Some of the pronounced characteristics of non-profit organizations include a passion for their cause; working with limited resources; support from volunteers as well as trustees board have to double their function as support and oversight. Also, difficulties in assessing program outcomes; intricacy in justifying organizational operations under financial and mission mutual grounds; bias towards informality, participation, and consensus as well as having staff with mixed skill levels to manage and operate programs. Passion for the cause serves as motivation towards making achievements in the non-profit organization world.
Passion is characterized when the organization taps extraordinary creativity, vigor, and commitment. Nevertheless, the zeal for a cause among staff can turn strategic differences into interpersonal conflict, especially where individuals are adamant to change or disagree on a common footing. Non-profit organizations appear to work with limited resources (Dameri 2005, 107). This may be in perception or reality. Staff is a non-profit organization that will appear to volunteer their time to a cause rather than spend money for the same. In this sense, one is made to think that the organization commits most of its resources to service delivery.

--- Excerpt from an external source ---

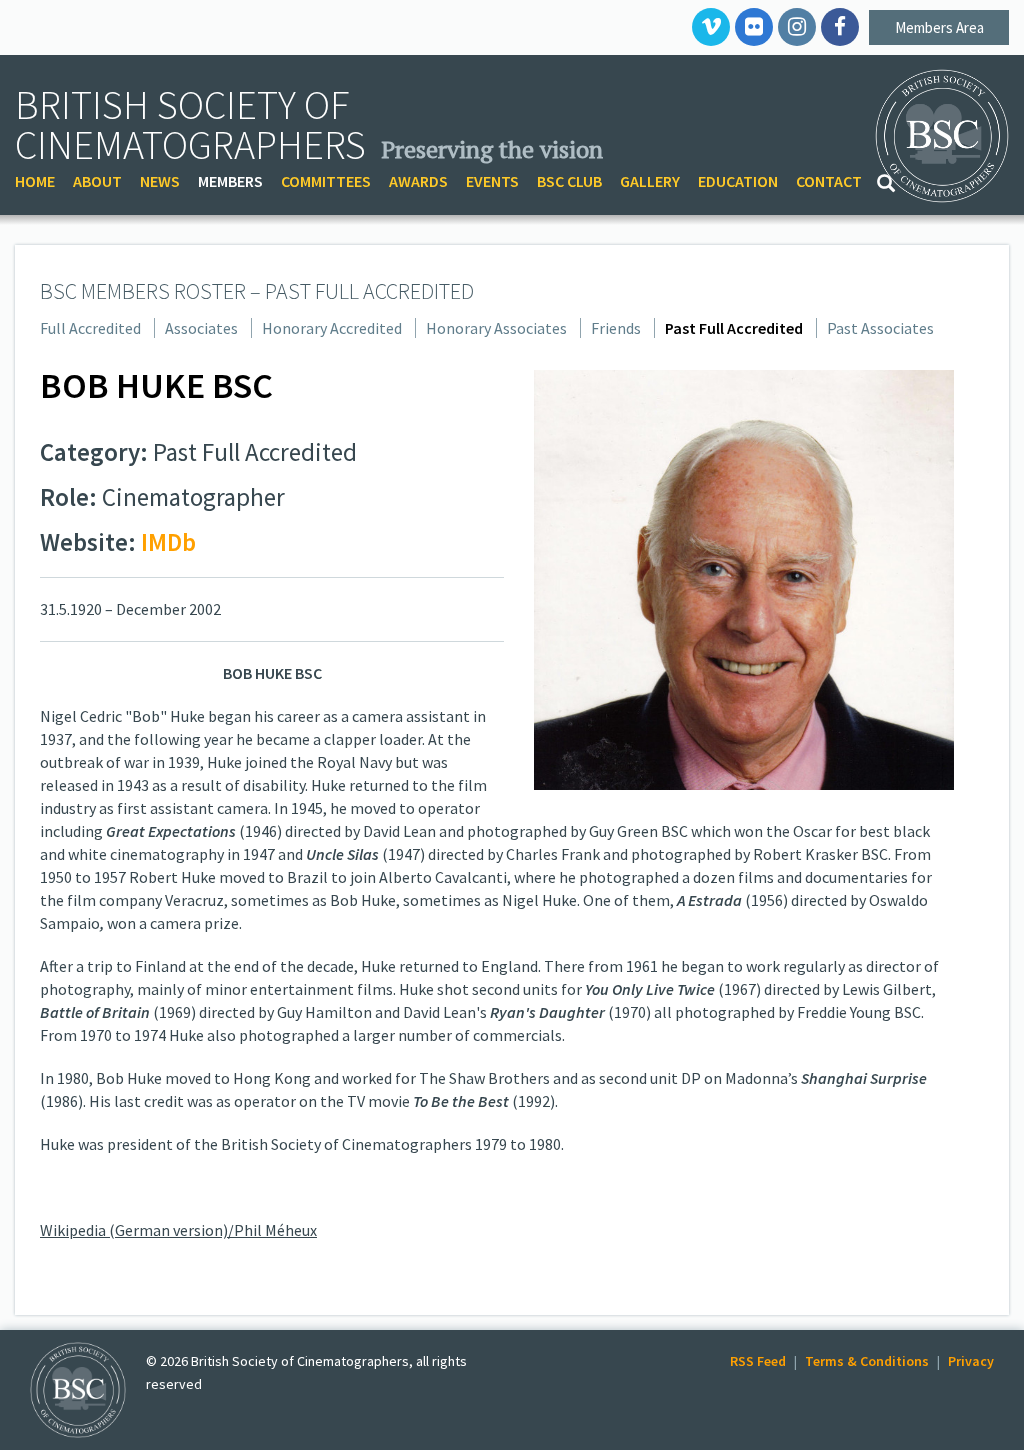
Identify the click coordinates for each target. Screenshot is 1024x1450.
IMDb (168, 542)
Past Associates (880, 328)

Thus, in most cases, the non-profit organization will appear to have underdeveloped infrastructures. Under the pretext of scarcity, nonprofit organizations appear to breach capacity limits if they have more access to funds, decision-making as well as talent, inter alia. Many non-profit organizations operate on the active contribution of volunteers (Hasenfelda and Gidronb 2005, 97). Active volunteers participate through spending their time and effort towards a service or supporting administrative tasks within the non-profit organization. For instance, the Board of Directors works for the non-profit organization without pay.
The participation of volunteers in service delivery is critical since they are the driving force in availing social services to the public. Notably, volunteers operate on multiple commitments, intermittently; thus, the priority attached to the volunteer work depends on their income activities and schedule for other commitments such as family responsibilities. To meet their volunteer commitments the Board of Directors may be willing to meet in the evening or have weekend retreats. Some volunteers may not welcome or may resist people being paid when they are supposed to work free. Most non-profit organizations are small but staff composed of highly skilled professionals.
The organizations normally have the internal capacity to train staff regarding their role-play; hence, individuals have a mixed level of skills (Morrow-Howell et al. 1999, 65). Non-profit organizations justify tough missions against limited funding resources. For-profit organizations are inclined towards realizing the mission and with dismal attention towards the return on investment (Macedo and Pinho 2006, 533). The dual bottom line in non-profit organizations influences strategic positions taken.
Mostly, non-profit organizations provide services where the market or the government do not and their funding sources are partly or fully independent of the direct beneficiaries of their activities. This can assess financial efficiency a difficult affair, especially when riding on the fact that individuals have diverse assumptions towards the relationship between cost and effectiveness.
References
Damer, Renata Paola. “Using the Balanced Scorecard to Evaluate ICT Investments in Nonprofit Organisations.” Electronic Journal of Information Systems Evaluation 8, no.2 (2005): 107-114.
Hasenfelda, Yeheskel, and Gidronb, Benjamin. “Understanding multi-purpose hybrid voluntary organizations: The contributions of theories on civil society, social movements, and non-profit organizations.” Journal of Civil Society 1, no.2 (2005): 97-112.
Macedo, Isabel Maria, and Pinho, José Carlos. “The relationship between resource dependence and market orientation: The specific case of non-profit organizations.” European Journal of Marketing 40, no.5 (2006): 533-553.
Morrow-Howell, N., S. Kinney, and M. Mann. “The Perceived Benefits of Participating in Volunteer and Educational Activities,” Journal of Gerontological Social Work 32, no.2 (1999): 65-80.